My goal is always to be a star employee. Since I benefit from doing a great job just as much as my employers do.
>not worth it to put in much effort to be a star employee
it isn't even possible at the places like i'm currently in, at least for me. I mean, i'm still rated as high performing employee, just a regular one at that. You do your components in a very large platform product, make sure that they aren't source of pain, and just coast under the radar.
The difference between high performance in a trusted environment and high performance in an environment that lacks trust is significant. The problem isn't Jira - it's peer reviews and QA and gates to show both that the process is followed and that the quality is sufficient. The "high performer" is granted the trusted environment -- or at least the organization structures itself to minimize the pain to the "high performer."
So, someone can do the same amount of work but not achieve the same results because of the system.
So, then the logical answer is to throw the processes out! Get rid of Jira and PR and don't let quality block release! That works in a small environment, but the moment your company needs to generate SOC audits you will fail and you won't be able to sell. Or you will never be able to go public because your SOX auditor won't pass you. (And we won't even talk about PCI compliance!)
So, then, you end up in a push/pull. One of the part time jobs of management is monitoring the system and balancing the constraints. Here are some ways people have tried to balance the constraints:
* Pair programming. You reduce the theoretical output by 50%, but you fix that by putting QA and PR into the process. (You also have a feedback loop from two people reducing blocks and can stop interruptions by only interrupting half of the pair.)
* Mob programming. You reduct the theoretical output by 25% (assuming team of 4) but you drop QA and PR and you always have someone available to unblock. If you have a team of specializing generalists, you can always have the experience to solve the problem.
* Surgical team. You have a series of junior developers who support a staff engineer. In this model, the staff engineer figures out the hard parts and feeds the rest to a series of junior engineers. Junior engineers are also available to write tools and tests and qa. It seems like you have fewer people working on the key problems, but one person having it all in their head and unblocked continuously can compensate for the lack of theoretical output. (In this model, it is hard to hire seniors because one bad senior can tank the entire team.)
* Team of seniors. You still have the reduced output of the process, but since they work in a high trust environment, PRs can be glossed over and QAs are just there to cover the release management. (One new developer can slow everyone down until they're up to speed, and a bad performer can tank the whole team as it devolves into mistrust as processes have to be applied to all.)
* Hierarchical teams: A combination of seniors and juniors where the seniors take harder problems and juniors support seniors and take less complicated problems. mid-level are senior-light. These teams look like they're working closer to theoretical maximum but end up being slowed down by the processes of mistrust.
* Scrum Master/Project manager. For complex projects requiring a lot of interaction and a large number of people, take the money allotted to developers and give it to non-developers who take care of those parts. People complain about this here because it's often misapplied.

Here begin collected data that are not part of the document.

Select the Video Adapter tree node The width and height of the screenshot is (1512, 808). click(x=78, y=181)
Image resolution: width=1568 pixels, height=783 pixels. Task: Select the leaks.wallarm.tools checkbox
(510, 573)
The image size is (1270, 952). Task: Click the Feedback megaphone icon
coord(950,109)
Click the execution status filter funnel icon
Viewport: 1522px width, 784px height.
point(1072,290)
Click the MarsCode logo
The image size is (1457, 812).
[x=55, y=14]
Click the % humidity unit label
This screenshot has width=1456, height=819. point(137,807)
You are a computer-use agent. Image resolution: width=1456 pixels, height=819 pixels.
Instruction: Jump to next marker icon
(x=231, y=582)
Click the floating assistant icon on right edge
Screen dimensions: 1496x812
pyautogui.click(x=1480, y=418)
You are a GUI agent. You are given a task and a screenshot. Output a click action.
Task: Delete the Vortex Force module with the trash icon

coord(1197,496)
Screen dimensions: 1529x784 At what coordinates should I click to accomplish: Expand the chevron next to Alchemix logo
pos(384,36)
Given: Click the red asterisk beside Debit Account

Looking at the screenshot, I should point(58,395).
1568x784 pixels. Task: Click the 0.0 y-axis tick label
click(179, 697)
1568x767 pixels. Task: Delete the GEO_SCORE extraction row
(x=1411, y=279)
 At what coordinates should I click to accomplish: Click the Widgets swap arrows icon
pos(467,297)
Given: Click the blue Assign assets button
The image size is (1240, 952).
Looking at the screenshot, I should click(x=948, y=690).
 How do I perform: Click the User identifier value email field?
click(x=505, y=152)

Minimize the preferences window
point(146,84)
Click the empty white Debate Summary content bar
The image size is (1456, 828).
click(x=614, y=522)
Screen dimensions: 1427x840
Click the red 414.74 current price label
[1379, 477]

* Star Developer autonomy. For people who have proven themselves, the organization warps around them. It's like the surgical team, except these people are often tied to multiple teams. Instead, the other teams work being unblocked by these star developers or clean up the messes/maintain the work of the star developers after the fact.
All of these can be valuable. Some of them are not "agile." But the bigger the organization, the more difficult the problems get because they're problems of interaction and trust.
And none of them are about the amount of work, but rather the amount of perceived productivity by a given person.
I suspect this is the common tale of poor compensation: despite being a star developer, employers won't pay for properly for this, just a mediocre annual raise, so you move on after a couple of years to another place, which offers you a huge raise (new starting salary compared to the previous job's salary). And the new place, while giving you a poor environment that hampers your productivity, still pays much better than the previous places where your productivity was much higher. And because of this common workplace dynamic, it's usually not worth it to put in much effort to be a star employee, unless you find the rare employer that actually rewards you for it. Is my guess correct?